AI and FSI Developer Technology Engineer - New College Grad 2026

Nvidia
US, CA, Santa Clara / US, CA, Remote / US, NY, New York2026-04-09remote_local

About the job

We’re looking for an AI Developer Technology Engineer to push the limits of performance at the intersection of AI, high-performance computing, and financial markets. In this role, you’ll dive deep into parallel algorithms, GPUs, and complex systems to identify and eliminate bottlenecks, unlocking the full power of the world’s most advanced processing hardware.
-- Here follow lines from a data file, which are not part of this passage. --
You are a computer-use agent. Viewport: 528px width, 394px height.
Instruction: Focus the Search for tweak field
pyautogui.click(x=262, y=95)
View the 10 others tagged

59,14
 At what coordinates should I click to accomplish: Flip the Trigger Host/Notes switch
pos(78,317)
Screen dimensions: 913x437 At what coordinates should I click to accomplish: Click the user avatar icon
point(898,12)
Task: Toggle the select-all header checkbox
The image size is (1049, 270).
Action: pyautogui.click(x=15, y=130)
You’ll collaborate with top experts across industry and academia, influence next-generation platforms, and share your insights with the global developer community.

Responsibilities

Researching, designing, and developing groundbreaking techniques to accelerate high-performance workloads for FSI-focused, pioneering AI on NVIDIA CPUs and GPUs.

Working with leading technical experts to analyze, optimize, and scale complex AI and HPC workloads for modern CPU and GPU architectures.

Profiling and eliminating performance bottlenecks across the stack: from algorithms to kernels to system-level behavior.

Publishing and presenting your work in conferences, talks, and blogs to educate and inspire the broader developer community.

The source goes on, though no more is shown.